Cost drivers and constraints
Consultants and staff flagged several drivers of high costs and uncertainty: rocky soils that require deeper excavation or specialized equipment; numerous telecommunications attachers that must relocate and comply with attachment sequencing; dense customer lots that raise traffic control and restoration complexity; environmental sensitivities (including karst zones and habitat protections); and potential archaeological or cemetery impacts. Arlen Muir said many of those site‑specific uncertainties “require site specific evaluation to estimate the cost of a section — you don't always know until you get out there.”
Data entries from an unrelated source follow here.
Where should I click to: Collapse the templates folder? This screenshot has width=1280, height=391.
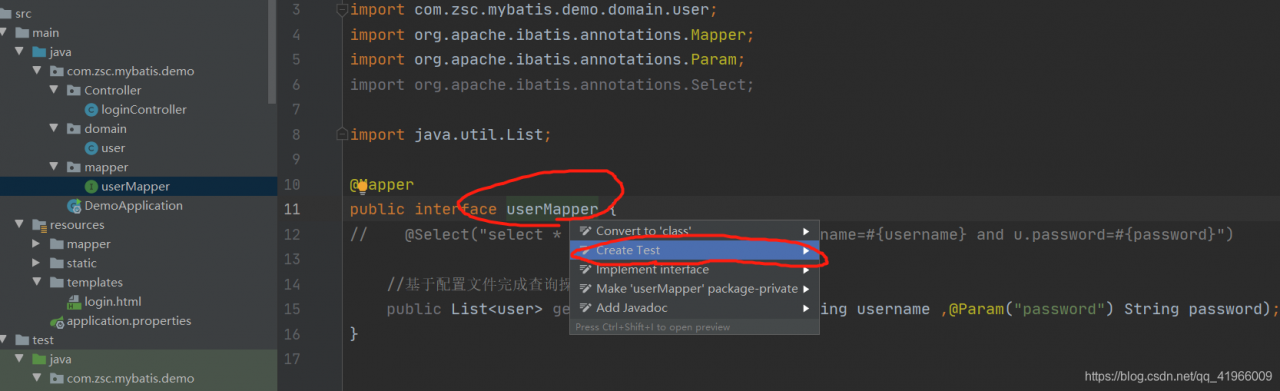pos(37,283)
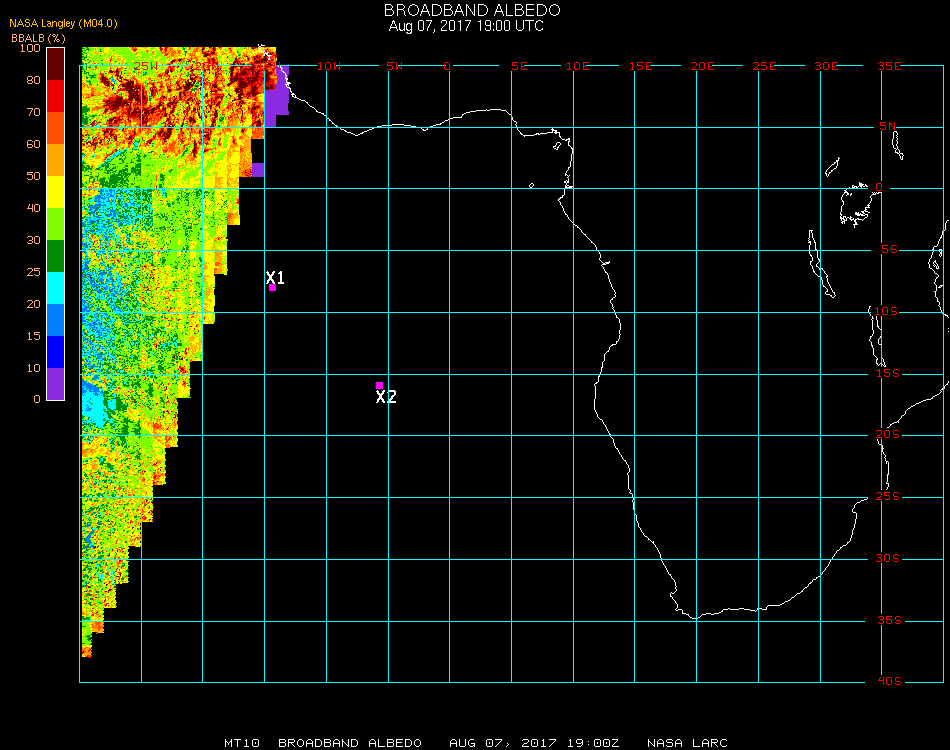Click the NASA LARC footer text
Image resolution: width=950 pixels, height=750 pixels.
(x=687, y=743)

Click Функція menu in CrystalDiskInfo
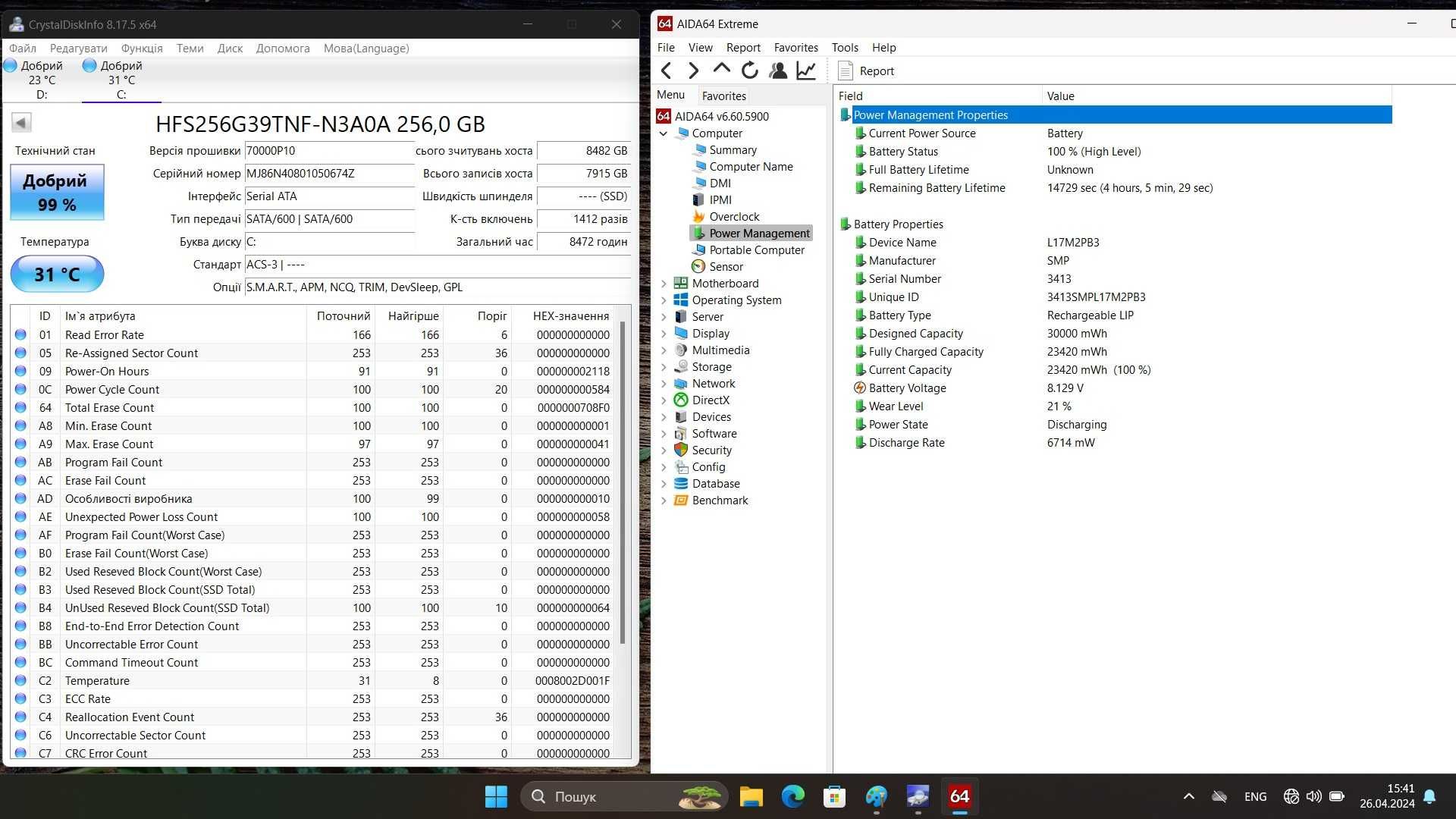(142, 47)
The consultant recommended against a blanket systemwide burying program given the aggregate cost and uncertain return, but identified a number of strategic conversions where benefits were compelling. “We are not currently recommending that Austin Energy undertake a system wide undergrounding of the overhead distribution system,” Muir told the committee, while noting the utility could pursue targeted areas where conversions align with other public works or provide outsized resilience gains.
Tradeoffs and alternatives
Staff emphasized that undergrounding is one tool in a broader distribution‑resiliency portfolio. Austin Energy will present a complementary overhead hardening study in May; that analysis is expected to identify lower‑cost measures (for example covered conductor, targeted pole and equipment upgrades, and sectionalization/automation) that can deliver resilience benefits in many locations without full burial.
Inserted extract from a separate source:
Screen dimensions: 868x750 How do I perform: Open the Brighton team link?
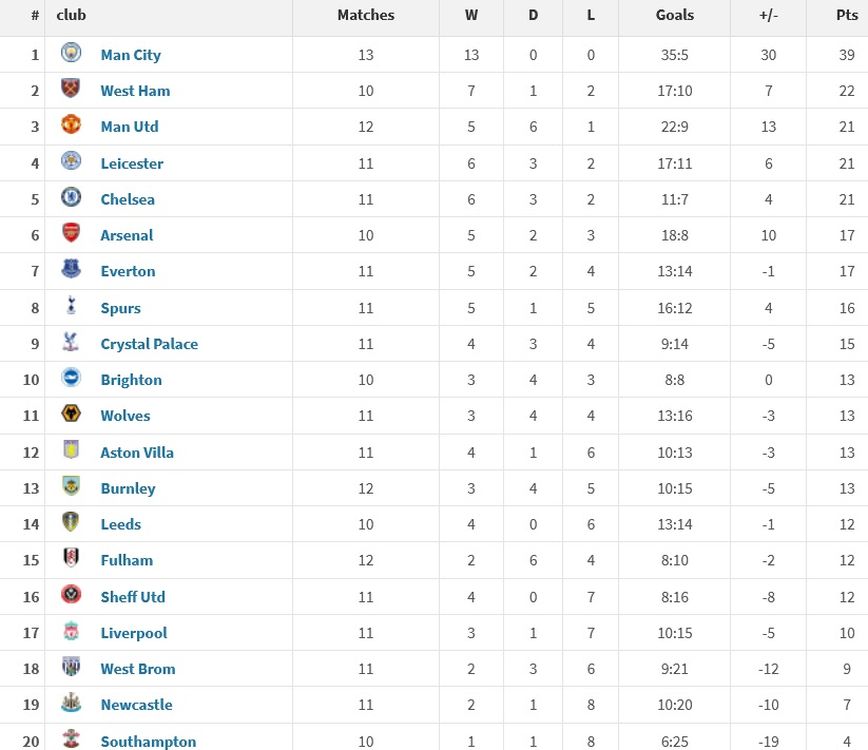coord(131,380)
“We will continue to examine where strategic underground conversions make sense,” said Lisa Martin, Austin Energy chief operating officer, and she added the utility will combine the consultant results, the overhead hardening study and stakeholder input to form a comprehensive distribution resiliency plan later this year.
Coordination and next steps
Council members pressed staff to overlay the consultant’s 33 high‑benefit sections with planned City projects — including Project Connect, mobility corridors and water‑oriented construction — to seize “dig once” opportunities and reduce incremental costs. Staff said such coordination is already underway through city permitting and utility coordination channels and that they will share the candidate sections with councilmembers for review.
The utility also signaled it may propose pilot underground conversions in a small number of strategic locations and continue its standard that requires or incentivizes underground service design in many new developments.
What committee members asked and what staff said
Committee members raised wildfire risk, telecommunications relocation costs, and the potential to prioritize corridors that support mobility and redevelopment. Staff said telecom attachers are legally required to pay relocation costs under the city’s design criteria and that telecom coordination frequently contributes to schedule and cost uncertainty. On wildfire, staff said conversions and alternative hardening measures will both be examined to reduce ignition risk and improve post‑event restoration.
Where this goes from here
Austin Energy will combine these underground feasibility findings with an overhead hardening study due in May, refine candidate sections for targeted underground conversions, seek stakeholder input, and return later this year with a multi‑year distribution resiliency plan that includes near‑term priorities and possible pilot projects.
Ending: The study frames undergrounding as an important but expensive resilience tool. Staff and the consultant recommended a measured approach — prioritize conversions where technical conditions, environmental permitting risks and coordination opportunities with other city projects make burial practical and cost‑effective, and consider shorter‑term hardening or automation steps where undergrounding is not the best near‑term option.